Saved data entries
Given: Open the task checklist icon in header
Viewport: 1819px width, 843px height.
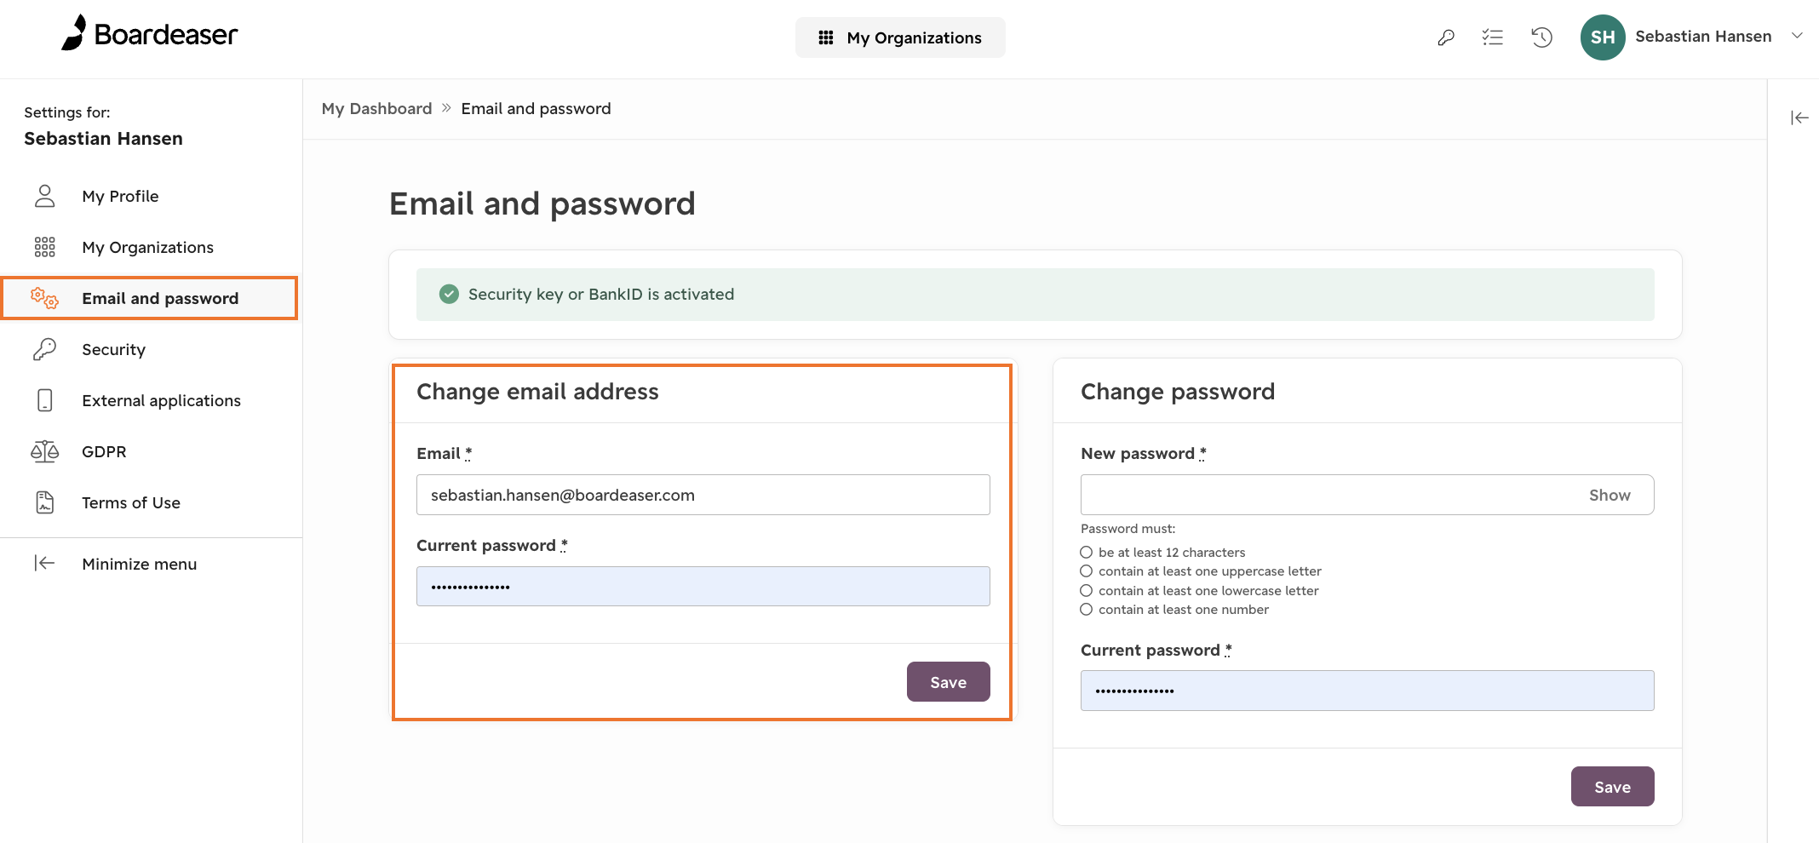Looking at the screenshot, I should pyautogui.click(x=1493, y=37).
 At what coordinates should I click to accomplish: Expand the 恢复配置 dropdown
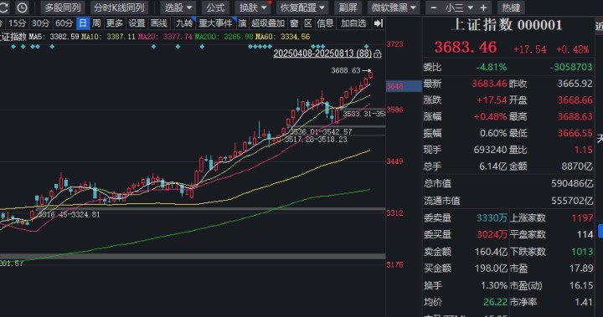pos(302,8)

Prompt
Could you output every record above exactly as it appears, without the pictures?

Written reply
Given: Open the task checklist icon in header
Viewport: 1819px width, 843px height.
Looking at the screenshot, I should pyautogui.click(x=1493, y=37).
 At what coordinates should I click to accomplish: Expand the 恢复配置 dropdown
pos(302,8)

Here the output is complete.